_ACTION ITEM_.
Quote the records below in full, exactly as given, with the images taken out.

_DATA EXTRACT_.
#####

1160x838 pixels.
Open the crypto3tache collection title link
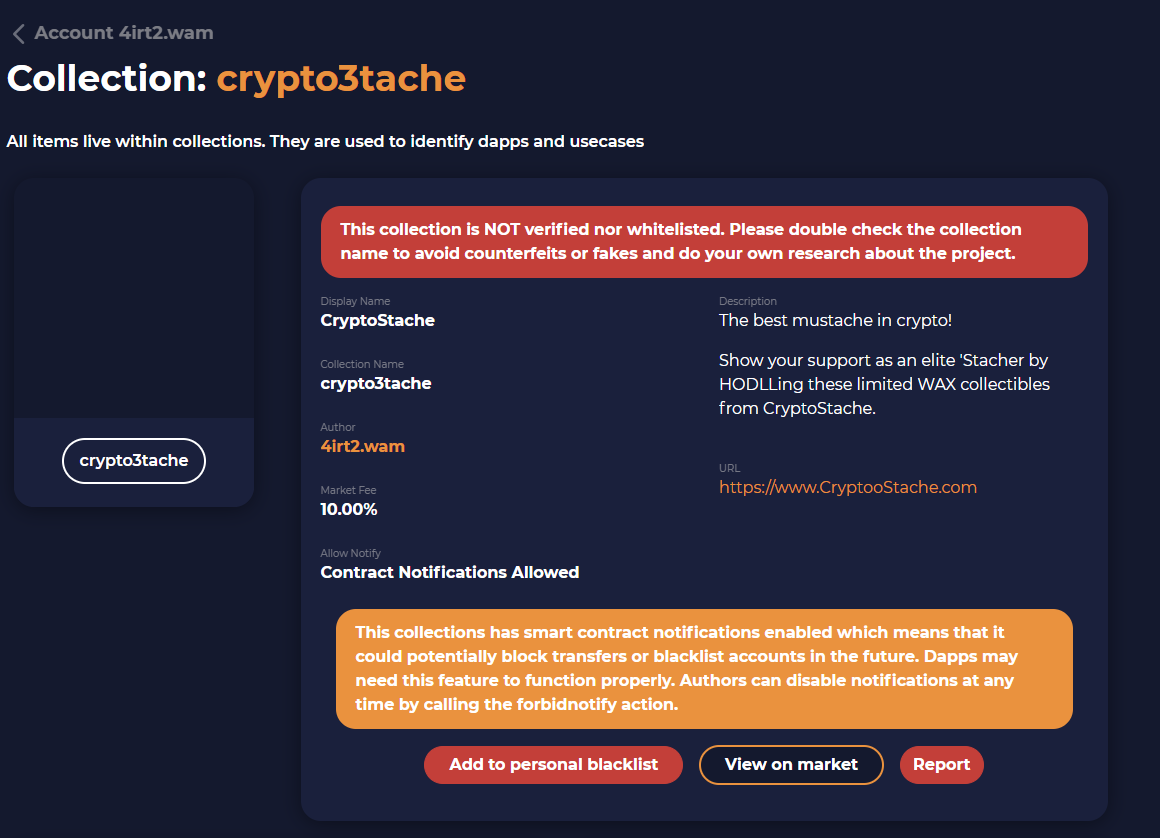pos(341,78)
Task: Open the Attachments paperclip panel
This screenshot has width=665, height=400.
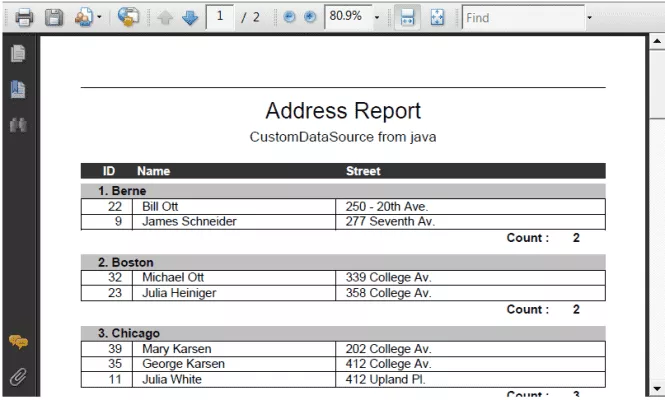Action: pyautogui.click(x=17, y=376)
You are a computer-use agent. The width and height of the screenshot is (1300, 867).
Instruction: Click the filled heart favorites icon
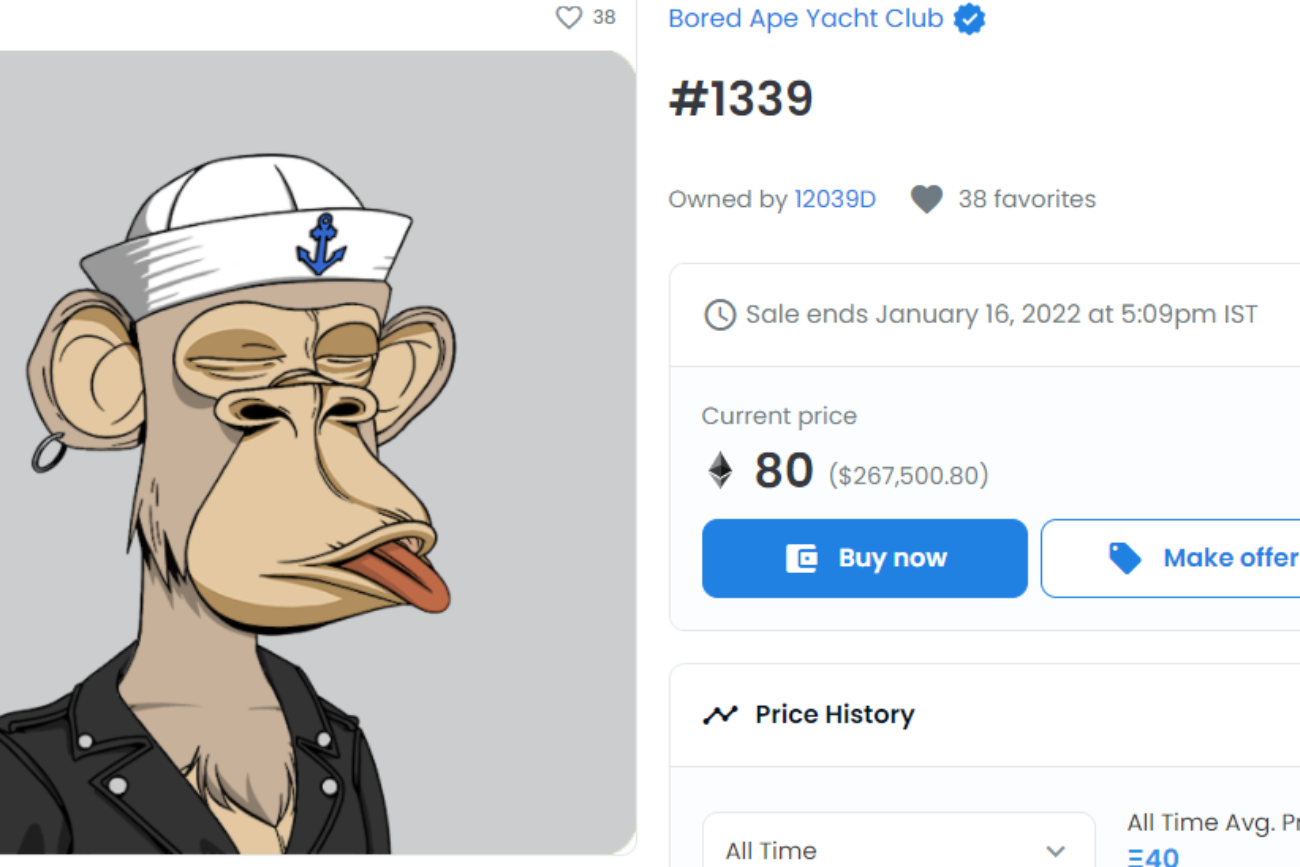pyautogui.click(x=926, y=200)
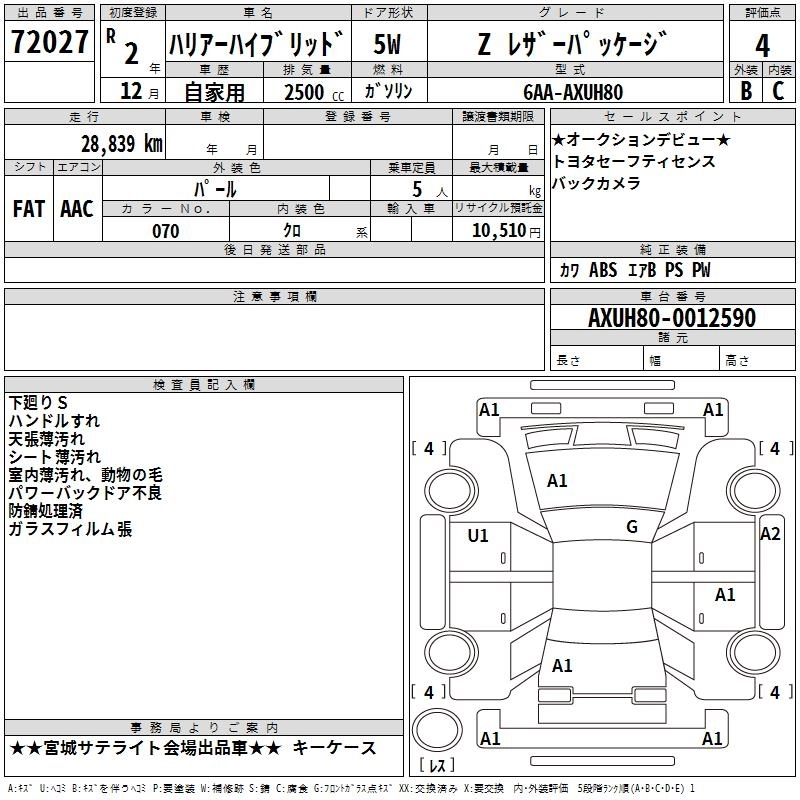The height and width of the screenshot is (800, 800).
Task: Click the パワーバックドア不良 inspector note
Action: point(84,493)
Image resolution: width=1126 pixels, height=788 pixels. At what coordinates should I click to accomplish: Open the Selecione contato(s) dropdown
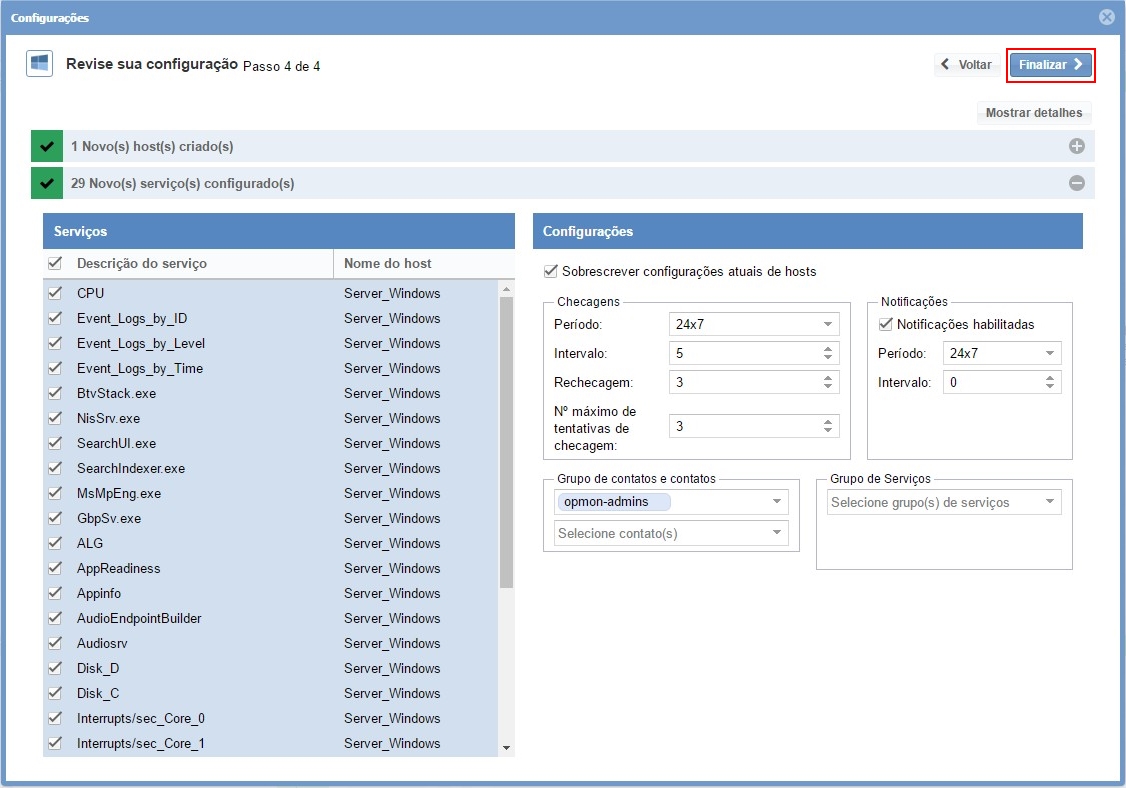[671, 533]
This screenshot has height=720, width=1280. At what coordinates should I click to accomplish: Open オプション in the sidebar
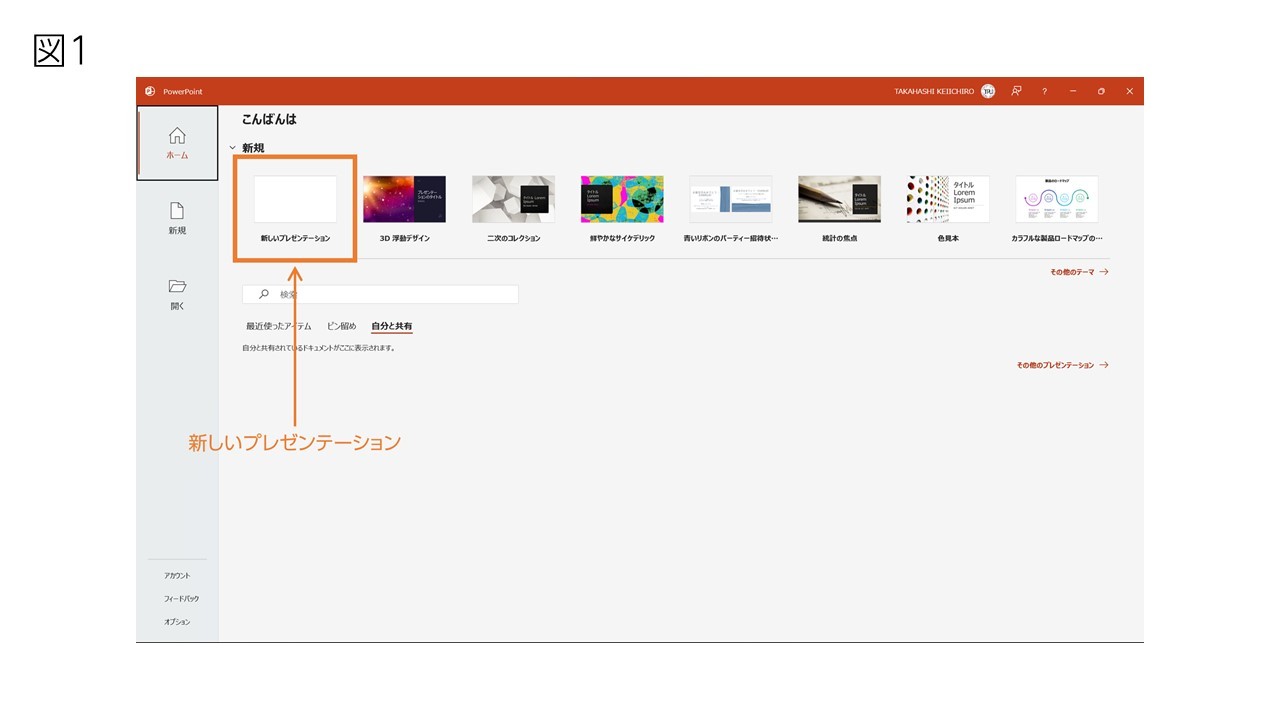pyautogui.click(x=177, y=622)
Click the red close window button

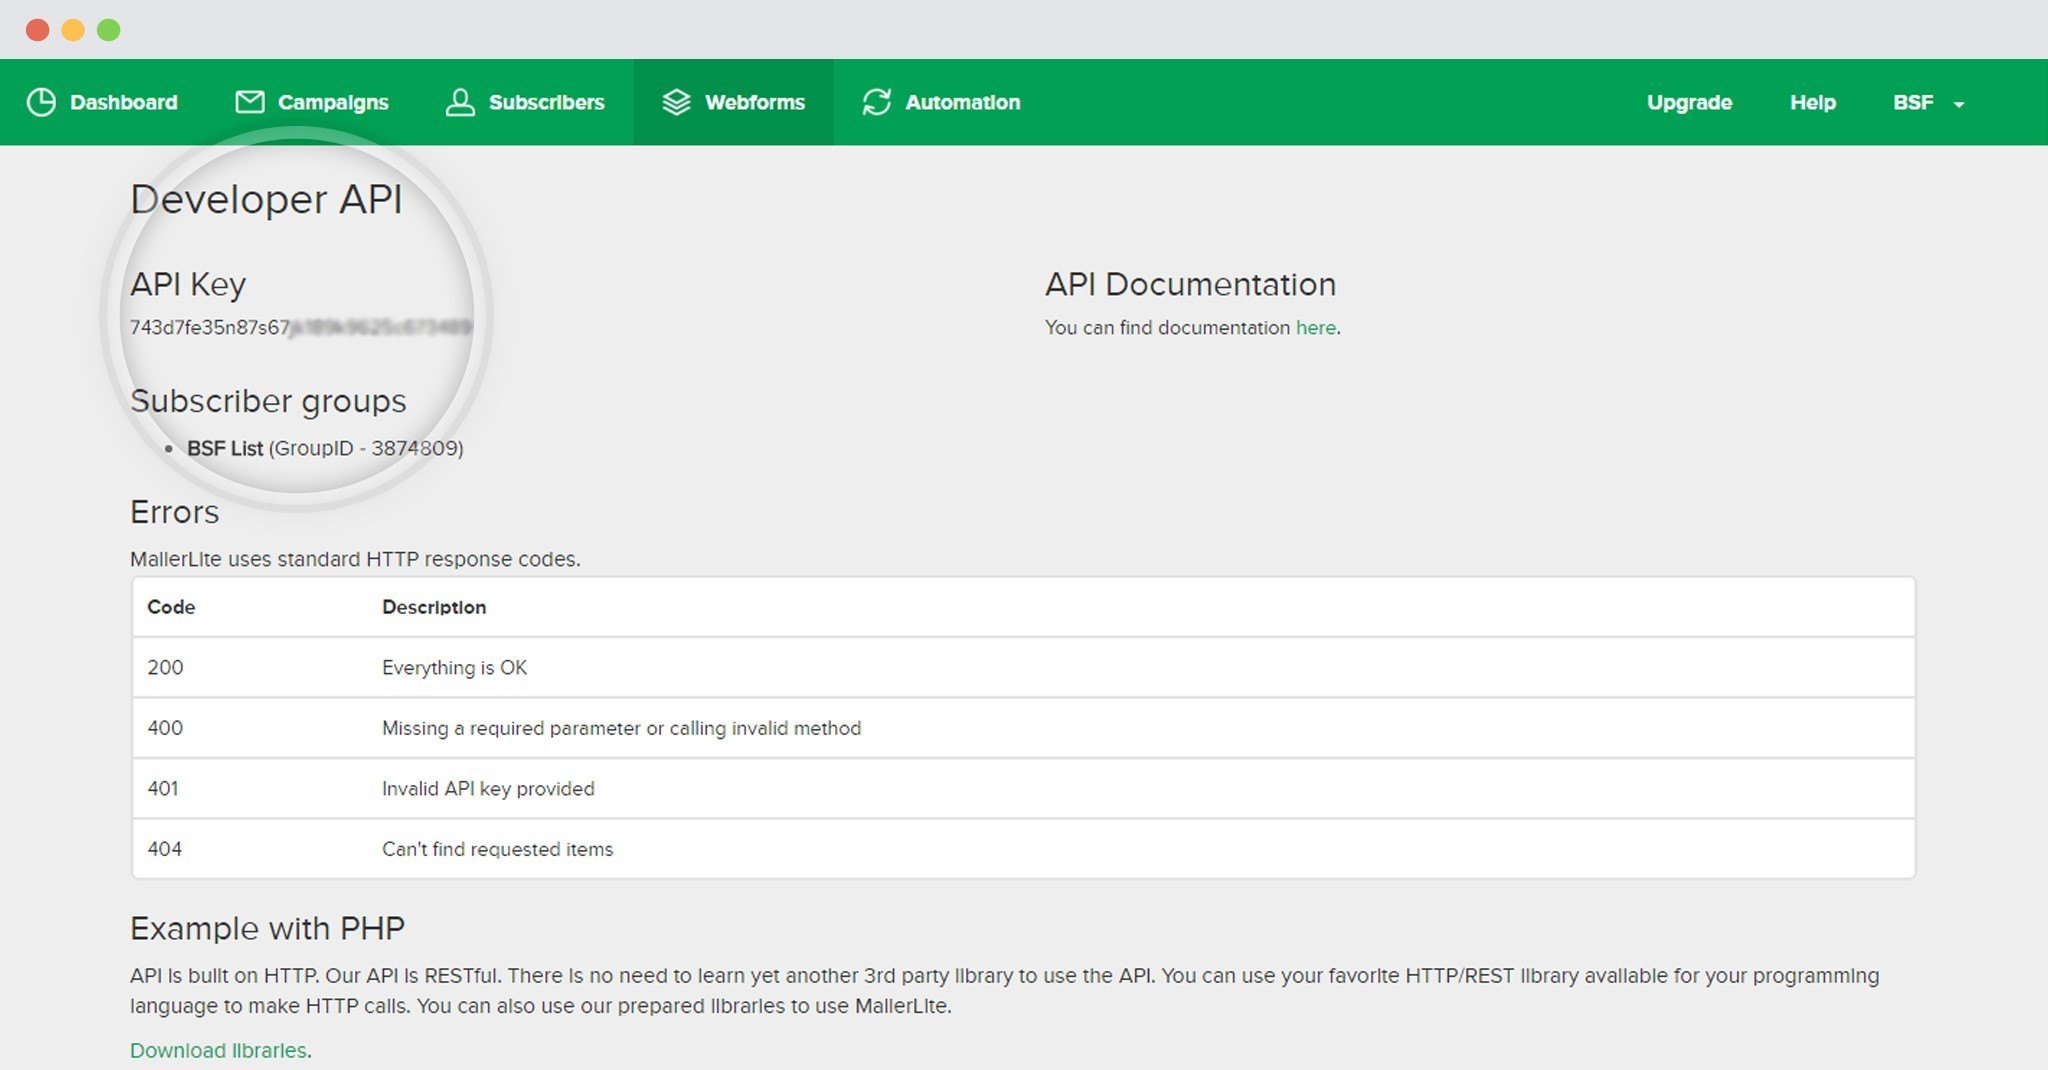click(x=38, y=30)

#####

_RESPONSE TO THIS TASK_.
1160x838 pixels.
Open the crypto3tache collection title link
pos(341,78)
Task: Open the Attachments paperclip panel
This screenshot has width=665, height=400.
Action: pyautogui.click(x=17, y=376)
You are a computer-use agent. The width and height of the screenshot is (1300, 867).
Instruction: Click the filled heart favorites icon
pyautogui.click(x=926, y=200)
The height and width of the screenshot is (800, 800).
Task: Click the パワーバックドア不良 inspector note
Action: point(84,493)
Image resolution: width=1126 pixels, height=788 pixels. At what coordinates should I click to accomplish: Open the Selecione contato(s) dropdown
[671, 533]
This screenshot has height=720, width=1280. At what coordinates should I click to accomplish: Open オプション in the sidebar
pyautogui.click(x=177, y=622)
Click the red close window button

click(x=38, y=30)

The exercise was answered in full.